## GIVEN INSTRUCTION 1
Give as a JSON list of strings, one string per line with blank lines left out, only the record lines starting with the one containing "374) in the screenshot?" and going on through the one containing "center [1469, 29].".
━━━━━ PASSAGE PROVIDED
Posted Date: 2024-01-24

By Niño Angelo Pesigan, Product Applications Engineer
Ron Rogelio Peralta, Product Applications Engineer
Noel Tenorio, Product Applications Engineer

Summary

In applications such as wireless transceivers, the system is often located in remote locations and is often battery powered. Since few people can visit the site to intervene, such applications must run continuously. After a period of continued inactivity or hang, the system needs to be reset to resume operation. To achieve a system reset, cut the supply voltage, disconnect power from the system, and then connect power again to restart the system.

This article will explore what methods and techniques can be used to monitor the active low output of a circuit to drive a high-side input switch to perform a system power cycle.

Introduction

To improve the reliability and robustness of electronic systems, one approach is to implement protection mechanisms that can detect faults and respond promptly. These mechanisms act like safety barriers, mitigating potential damage and ensuring the system operates properly. Power cycling ensures proper system operation and provides protection, often working when a system is unresponsive and inactive so that it can continue to function. Power cycling is accomplished with a power switch that opens and closes the path between the power input and the downstream electronic system to restart the system. Once the system's microcontroller unit (MCU) becomes unresponsive and continues to be inactive, the system enters reset mode and begins power cycling.

A more common method for implementing high-side power paths or input switches is to use MOSFETs. Either N-channel or P-channel MOSFETs can be used as input switches, each with different drive requirements. Driving an N-channel MOSFET as a high-side switch is a bit complicated, so a P-channel MOSFET is usually chosen.

Supervisory circuitry can easily detect when a system is inactive by monitoring the supply voltage and/or using a watchdog timer to detect the presence of pulses. The watchdog timer feature enhances the supervisory circuit's capabilities as a comprehensive protection solution. Once inactivity is detected, the watchdog timer asserts the reset output, which is typically an active-low signal. This signal can be used to place the microcontroller into reset mode or trigger a non-maskable interrupt, prompting the system to take corrective action. Although the active-low output is primarily used to reset the microcontroller, it is also necessary to perform a power cycle in situations such as when the system is unresponsive for an extended period of time. To this end, several techniques can be used to drive the high-side P-channel MOSFET input switch from the active low output of the supervisory circuit, resulting in better system reliability.
━━━━━━━━━━
## GIVEN INSTRUCTION 2
Sum up the article on power cycling in two sentences.
━━━━━ SUPPLIED ENTRIES
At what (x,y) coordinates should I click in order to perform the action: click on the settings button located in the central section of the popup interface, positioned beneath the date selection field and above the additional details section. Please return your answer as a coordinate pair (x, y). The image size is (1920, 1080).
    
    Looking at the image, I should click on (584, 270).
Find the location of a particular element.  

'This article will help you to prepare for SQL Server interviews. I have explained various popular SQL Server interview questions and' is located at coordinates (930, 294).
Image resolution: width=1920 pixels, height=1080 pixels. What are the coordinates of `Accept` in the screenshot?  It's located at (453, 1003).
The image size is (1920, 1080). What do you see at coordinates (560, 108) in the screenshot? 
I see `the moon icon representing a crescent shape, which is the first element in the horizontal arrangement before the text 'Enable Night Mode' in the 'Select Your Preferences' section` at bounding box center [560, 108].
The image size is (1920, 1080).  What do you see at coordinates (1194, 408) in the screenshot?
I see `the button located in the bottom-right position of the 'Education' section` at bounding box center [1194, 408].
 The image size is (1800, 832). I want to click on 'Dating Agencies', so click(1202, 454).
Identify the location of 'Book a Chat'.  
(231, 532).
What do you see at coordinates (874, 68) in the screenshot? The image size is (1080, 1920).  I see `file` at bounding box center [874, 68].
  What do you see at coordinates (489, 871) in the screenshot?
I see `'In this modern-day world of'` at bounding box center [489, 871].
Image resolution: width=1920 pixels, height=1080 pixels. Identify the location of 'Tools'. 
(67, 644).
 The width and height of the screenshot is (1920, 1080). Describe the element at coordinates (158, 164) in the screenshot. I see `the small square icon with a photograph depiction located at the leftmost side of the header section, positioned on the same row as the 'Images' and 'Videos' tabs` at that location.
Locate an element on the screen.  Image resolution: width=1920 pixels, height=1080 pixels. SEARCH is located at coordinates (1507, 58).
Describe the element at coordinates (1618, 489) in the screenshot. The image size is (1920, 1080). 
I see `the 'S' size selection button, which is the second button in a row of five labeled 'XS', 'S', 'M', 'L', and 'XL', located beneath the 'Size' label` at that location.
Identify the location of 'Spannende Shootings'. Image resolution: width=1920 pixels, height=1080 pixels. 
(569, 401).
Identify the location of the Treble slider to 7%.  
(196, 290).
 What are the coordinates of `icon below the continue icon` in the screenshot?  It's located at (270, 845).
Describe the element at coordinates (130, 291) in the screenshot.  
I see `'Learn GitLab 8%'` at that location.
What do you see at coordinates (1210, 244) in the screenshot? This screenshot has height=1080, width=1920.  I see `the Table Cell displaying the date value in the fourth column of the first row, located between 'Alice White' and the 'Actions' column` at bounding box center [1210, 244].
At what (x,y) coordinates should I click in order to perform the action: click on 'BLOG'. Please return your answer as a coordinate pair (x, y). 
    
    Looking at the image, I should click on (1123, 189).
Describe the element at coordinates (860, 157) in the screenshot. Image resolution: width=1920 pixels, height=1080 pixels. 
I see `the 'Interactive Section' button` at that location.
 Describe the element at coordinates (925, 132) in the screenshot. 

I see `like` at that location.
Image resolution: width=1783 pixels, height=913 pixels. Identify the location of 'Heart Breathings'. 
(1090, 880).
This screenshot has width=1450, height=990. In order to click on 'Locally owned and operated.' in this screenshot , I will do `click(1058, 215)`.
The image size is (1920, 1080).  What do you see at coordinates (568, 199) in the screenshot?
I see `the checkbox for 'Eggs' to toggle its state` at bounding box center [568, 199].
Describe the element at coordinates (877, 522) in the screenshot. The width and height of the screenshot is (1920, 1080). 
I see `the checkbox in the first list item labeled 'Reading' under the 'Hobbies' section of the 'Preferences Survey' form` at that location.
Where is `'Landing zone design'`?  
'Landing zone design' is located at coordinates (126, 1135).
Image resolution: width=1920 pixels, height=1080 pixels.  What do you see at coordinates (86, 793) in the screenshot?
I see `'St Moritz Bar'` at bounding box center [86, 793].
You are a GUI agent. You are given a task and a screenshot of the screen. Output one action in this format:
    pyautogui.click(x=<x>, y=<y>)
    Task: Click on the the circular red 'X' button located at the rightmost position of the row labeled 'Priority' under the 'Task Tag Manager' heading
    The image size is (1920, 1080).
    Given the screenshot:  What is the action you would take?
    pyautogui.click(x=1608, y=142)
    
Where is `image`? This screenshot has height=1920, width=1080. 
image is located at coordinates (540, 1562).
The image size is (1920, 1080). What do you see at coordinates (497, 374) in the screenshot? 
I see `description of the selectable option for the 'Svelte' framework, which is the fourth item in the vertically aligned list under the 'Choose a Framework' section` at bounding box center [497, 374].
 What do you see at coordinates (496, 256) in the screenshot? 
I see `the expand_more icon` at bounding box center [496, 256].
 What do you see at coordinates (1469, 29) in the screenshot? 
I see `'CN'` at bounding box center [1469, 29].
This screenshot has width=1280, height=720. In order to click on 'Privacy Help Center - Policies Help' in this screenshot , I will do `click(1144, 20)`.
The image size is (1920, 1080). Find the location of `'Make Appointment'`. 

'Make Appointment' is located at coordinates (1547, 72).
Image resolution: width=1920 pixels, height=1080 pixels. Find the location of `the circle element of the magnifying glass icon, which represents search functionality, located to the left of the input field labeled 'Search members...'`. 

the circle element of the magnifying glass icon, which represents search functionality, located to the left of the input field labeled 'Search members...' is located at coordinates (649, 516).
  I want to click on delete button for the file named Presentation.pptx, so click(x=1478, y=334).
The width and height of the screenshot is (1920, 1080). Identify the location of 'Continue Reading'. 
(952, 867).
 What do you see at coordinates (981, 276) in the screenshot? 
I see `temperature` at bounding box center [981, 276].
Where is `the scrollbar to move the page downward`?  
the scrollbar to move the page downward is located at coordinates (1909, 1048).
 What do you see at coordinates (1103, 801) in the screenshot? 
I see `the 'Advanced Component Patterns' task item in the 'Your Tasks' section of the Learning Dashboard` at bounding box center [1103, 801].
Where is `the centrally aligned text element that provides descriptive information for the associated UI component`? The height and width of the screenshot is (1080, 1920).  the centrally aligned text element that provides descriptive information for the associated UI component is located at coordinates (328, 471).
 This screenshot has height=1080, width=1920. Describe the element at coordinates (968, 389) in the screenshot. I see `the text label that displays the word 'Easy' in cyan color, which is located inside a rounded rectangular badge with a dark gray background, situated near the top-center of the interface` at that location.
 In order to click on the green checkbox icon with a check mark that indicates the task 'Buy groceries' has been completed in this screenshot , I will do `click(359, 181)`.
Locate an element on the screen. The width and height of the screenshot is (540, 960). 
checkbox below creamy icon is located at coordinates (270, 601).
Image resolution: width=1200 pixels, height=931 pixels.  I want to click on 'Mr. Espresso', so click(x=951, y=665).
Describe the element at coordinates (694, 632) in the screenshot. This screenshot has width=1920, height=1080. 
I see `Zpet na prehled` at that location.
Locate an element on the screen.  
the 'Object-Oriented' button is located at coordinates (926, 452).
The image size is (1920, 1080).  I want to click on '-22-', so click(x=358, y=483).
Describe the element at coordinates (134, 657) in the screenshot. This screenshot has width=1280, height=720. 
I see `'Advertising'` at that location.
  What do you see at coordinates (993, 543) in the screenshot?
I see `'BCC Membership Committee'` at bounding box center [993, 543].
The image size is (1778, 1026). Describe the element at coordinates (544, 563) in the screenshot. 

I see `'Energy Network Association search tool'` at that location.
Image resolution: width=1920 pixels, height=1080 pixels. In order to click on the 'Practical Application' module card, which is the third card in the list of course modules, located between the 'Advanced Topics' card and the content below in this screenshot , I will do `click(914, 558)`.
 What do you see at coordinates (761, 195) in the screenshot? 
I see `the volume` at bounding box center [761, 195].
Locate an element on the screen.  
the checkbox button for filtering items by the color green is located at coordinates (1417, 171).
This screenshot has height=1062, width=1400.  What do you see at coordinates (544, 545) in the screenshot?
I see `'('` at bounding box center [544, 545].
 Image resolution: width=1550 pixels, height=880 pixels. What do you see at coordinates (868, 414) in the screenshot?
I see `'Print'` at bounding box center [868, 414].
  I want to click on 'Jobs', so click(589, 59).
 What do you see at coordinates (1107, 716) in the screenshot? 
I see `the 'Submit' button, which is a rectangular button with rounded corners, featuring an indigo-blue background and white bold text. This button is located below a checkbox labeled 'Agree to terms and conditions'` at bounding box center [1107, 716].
━━━━━━━━━━
## EXERCISE RESPONSE 1
[
  "The image size is (1920, 1080). What do you see at coordinates (497, 374) in the screenshot? ",
  "I see `description of the selectable option for the 'Svelte' framework, which is the fourth item in the vertically aligned list under the 'Choose a Framework' section` at bounding box center [497, 374].",
  " What do you see at coordinates (496, 256) in the screenshot? ",
  "I see `the expand_more icon` at bounding box center [496, 256].",
  " What do you see at coordinates (1469, 29) in the screenshot? ",
  "I see `'CN'` at bounding box center [1469, 29]."
]

## EXERCISE RESPONSE 2
Systems such as remote, battery-powered wireless transceivers must run continuously, so after a period of inactivity or a hang they need a reset in which power is disconnected and then reconnected. A supervisory circuit with a watchdog timer can detect inactivity and assert an active-low reset output, and the article explores techniques for using that output to drive a high-side P-channel MOSFET input switch that power cycles the system.